SUPPLIED DATA:

.....

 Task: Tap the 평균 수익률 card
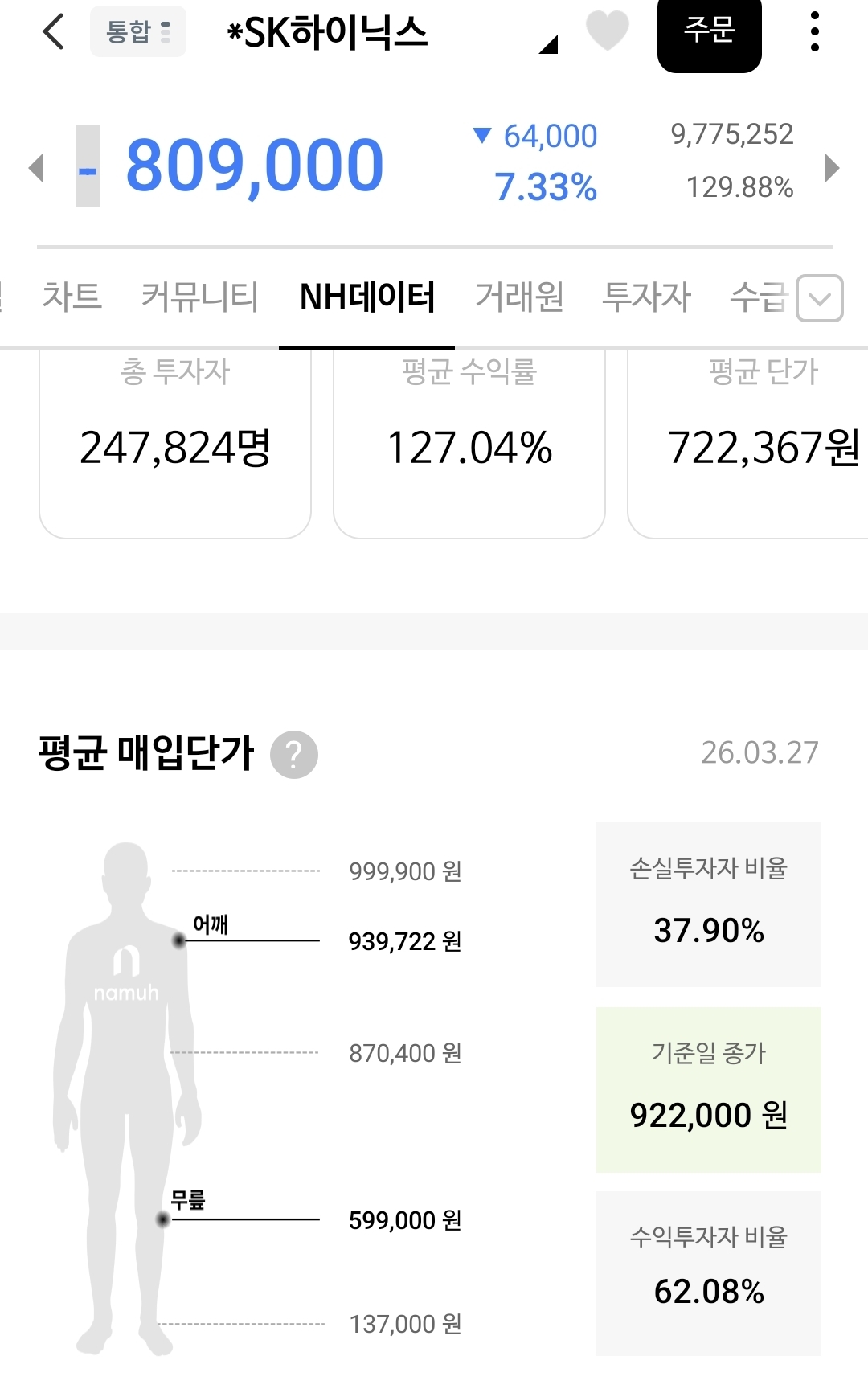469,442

.....

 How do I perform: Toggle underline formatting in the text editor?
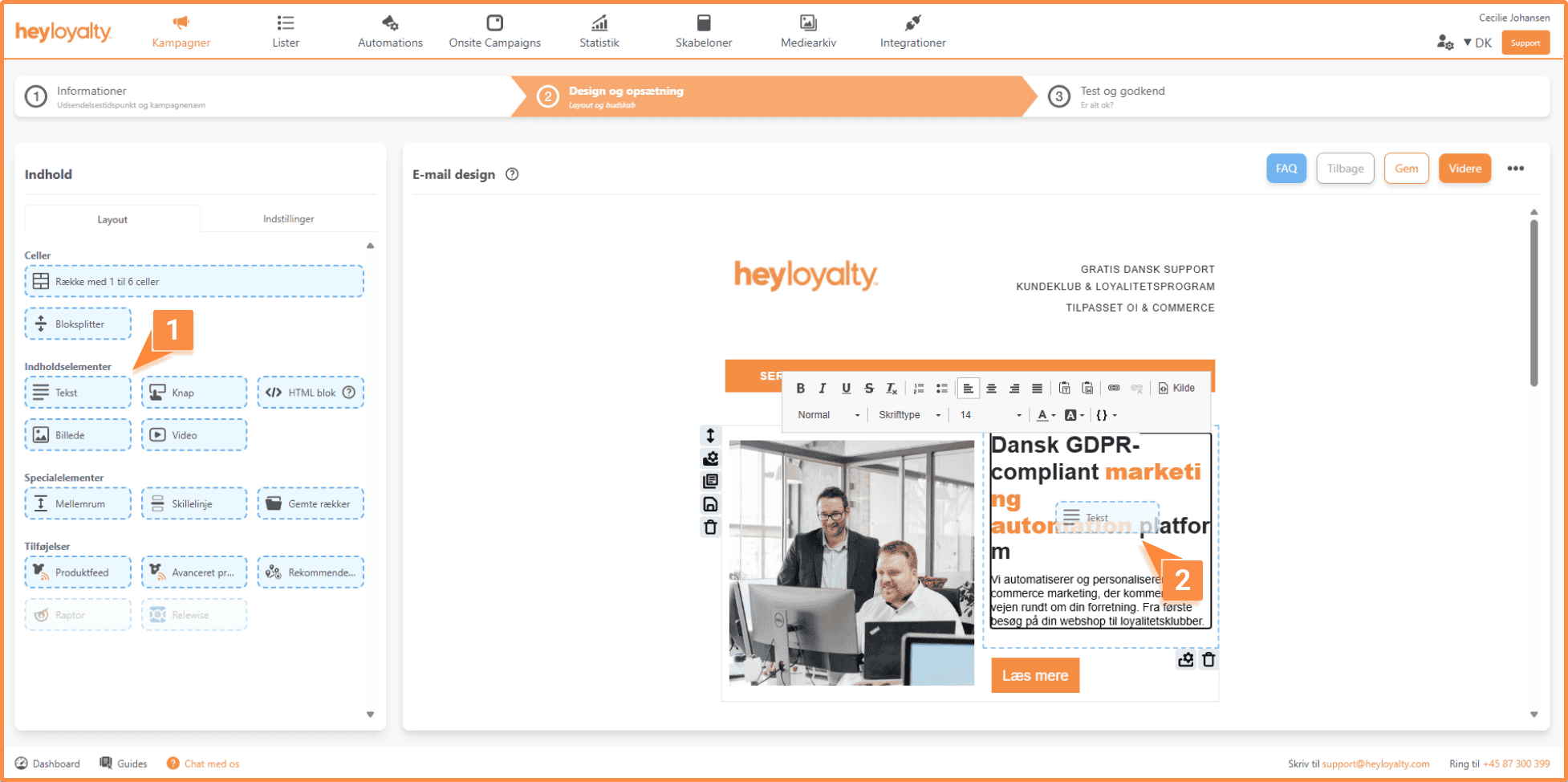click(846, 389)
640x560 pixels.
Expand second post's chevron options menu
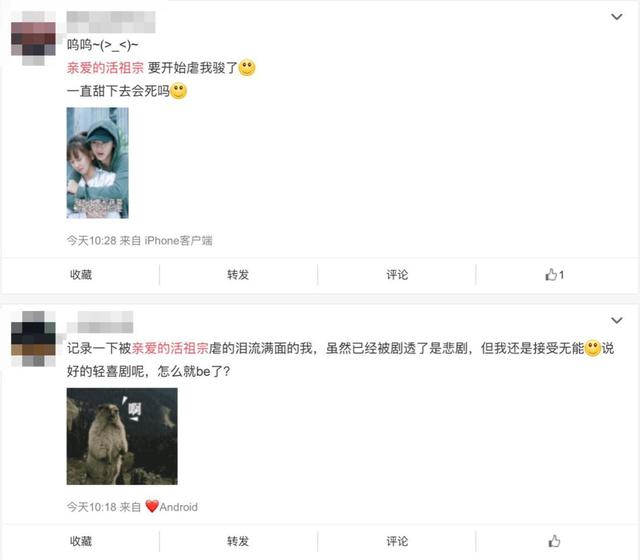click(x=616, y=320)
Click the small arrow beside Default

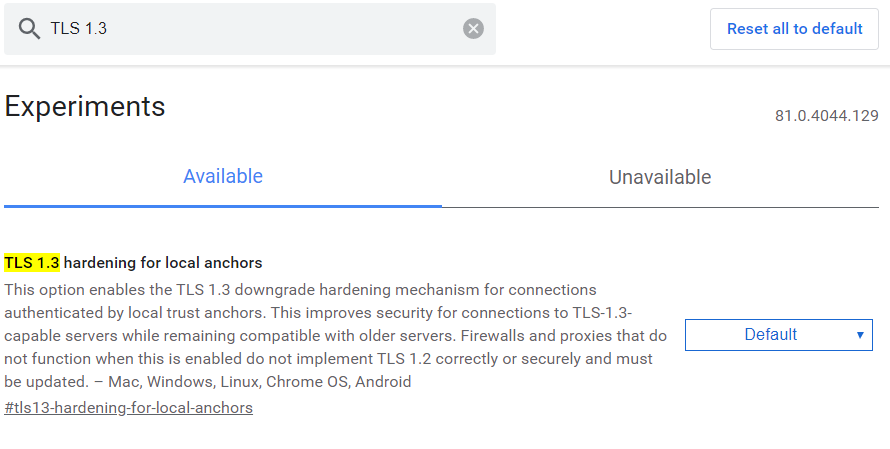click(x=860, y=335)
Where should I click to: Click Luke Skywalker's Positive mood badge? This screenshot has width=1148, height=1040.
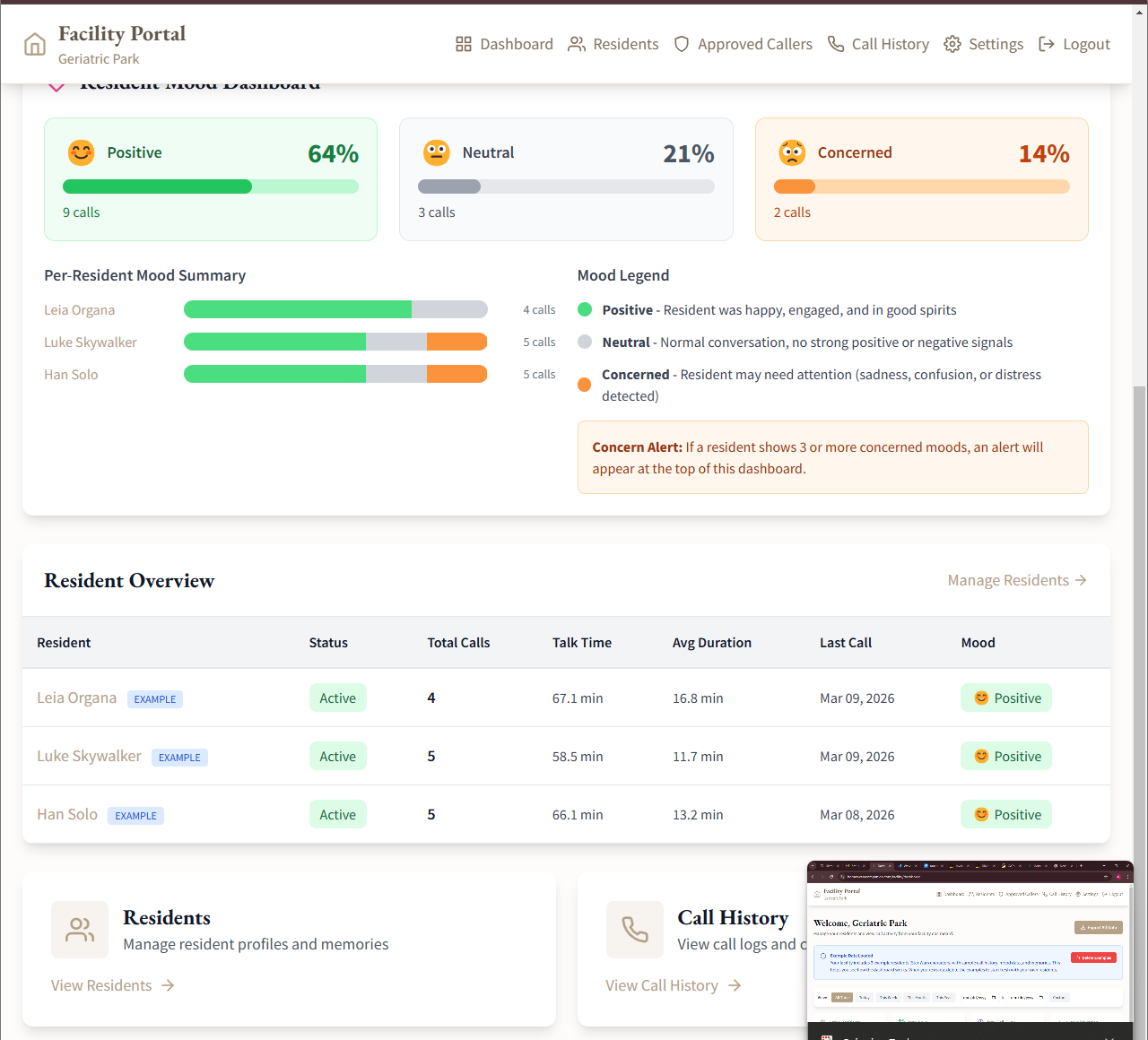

.....

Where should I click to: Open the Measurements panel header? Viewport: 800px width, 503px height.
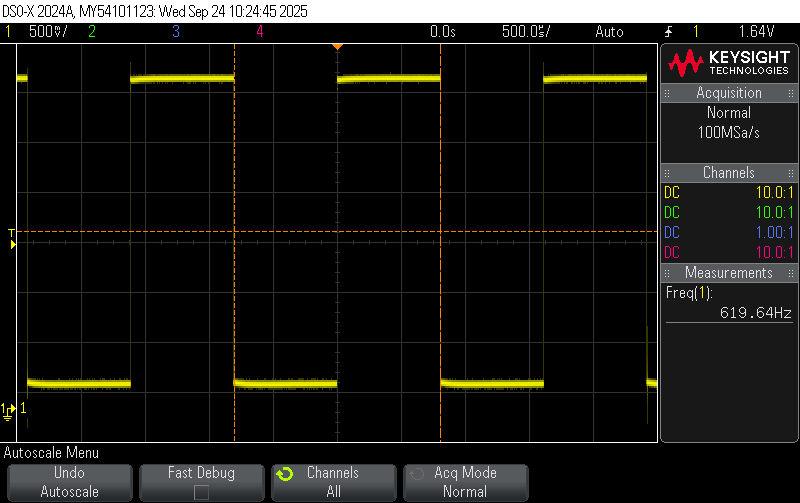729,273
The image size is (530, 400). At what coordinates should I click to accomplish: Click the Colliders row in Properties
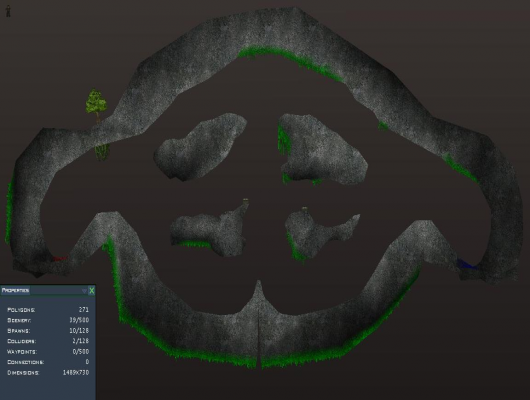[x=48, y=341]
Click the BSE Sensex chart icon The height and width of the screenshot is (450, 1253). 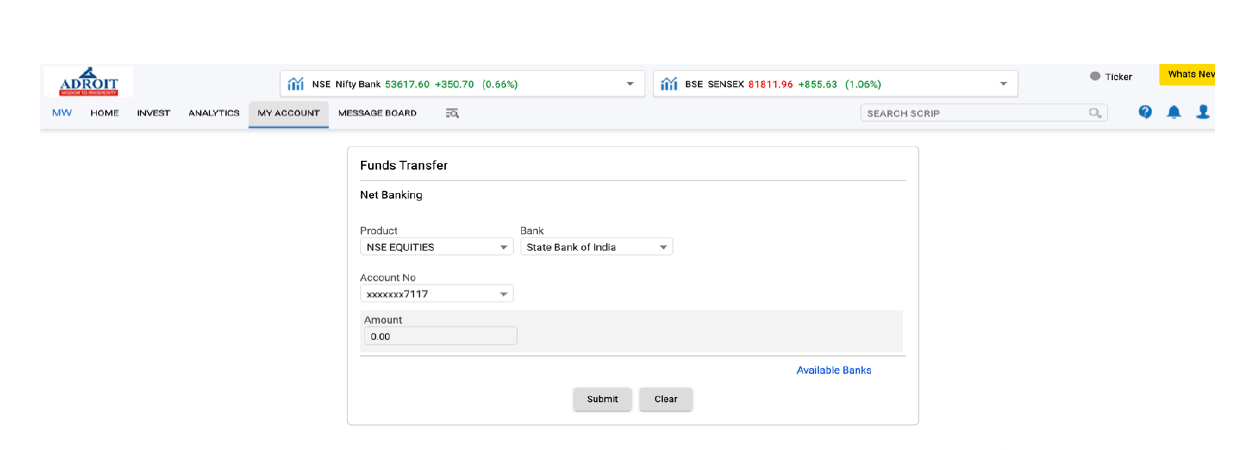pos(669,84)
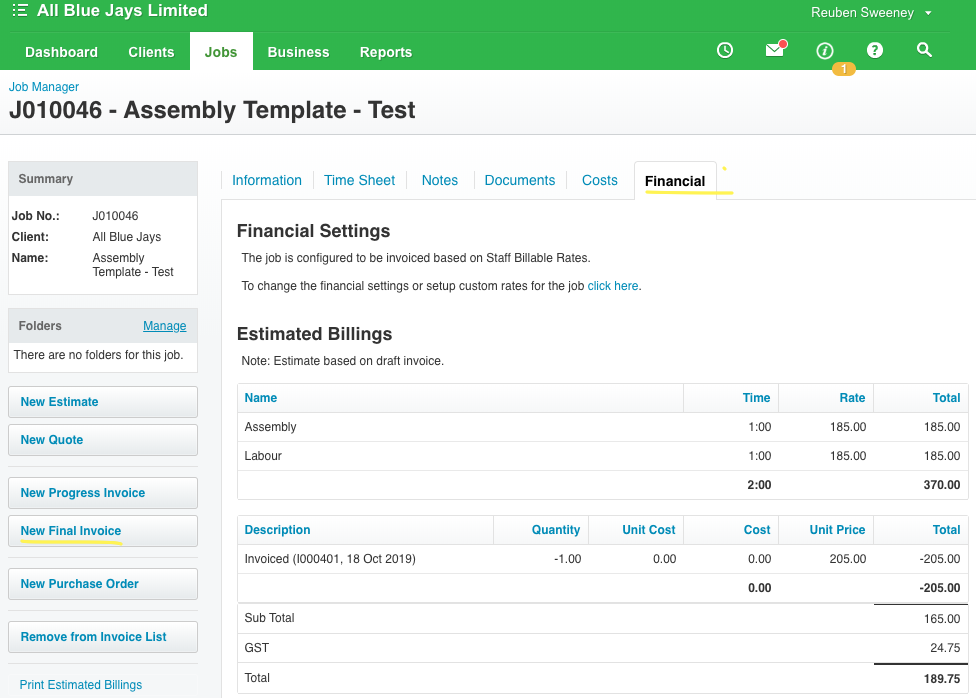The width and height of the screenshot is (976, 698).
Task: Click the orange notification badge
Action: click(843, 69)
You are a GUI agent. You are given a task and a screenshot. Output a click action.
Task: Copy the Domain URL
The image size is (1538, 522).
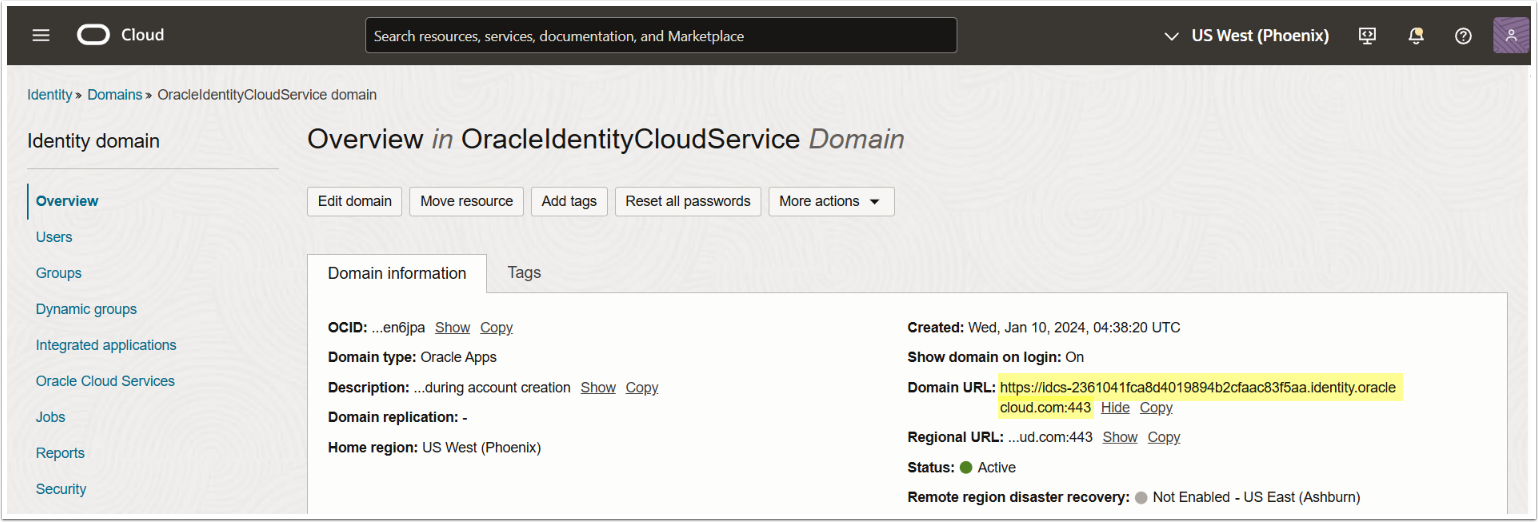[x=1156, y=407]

.....

JOB: Express the material as a numbered list, from the line containing "640x560 pixels." through the line containing "Where should I click to: Click", inclusive, skipping blank lines. Leave the pictures out.

SOLUTION TO THIS EXERCISE:
1. 640x560 pixels.
2. Expand second post's chevron options menu
3. click(x=616, y=320)
4. Click the small arrow beside Default
5. click(x=860, y=335)
6. Where should I click to: Click Luke Skywalker's Positive mood badge? This screenshot has width=1148, height=1040.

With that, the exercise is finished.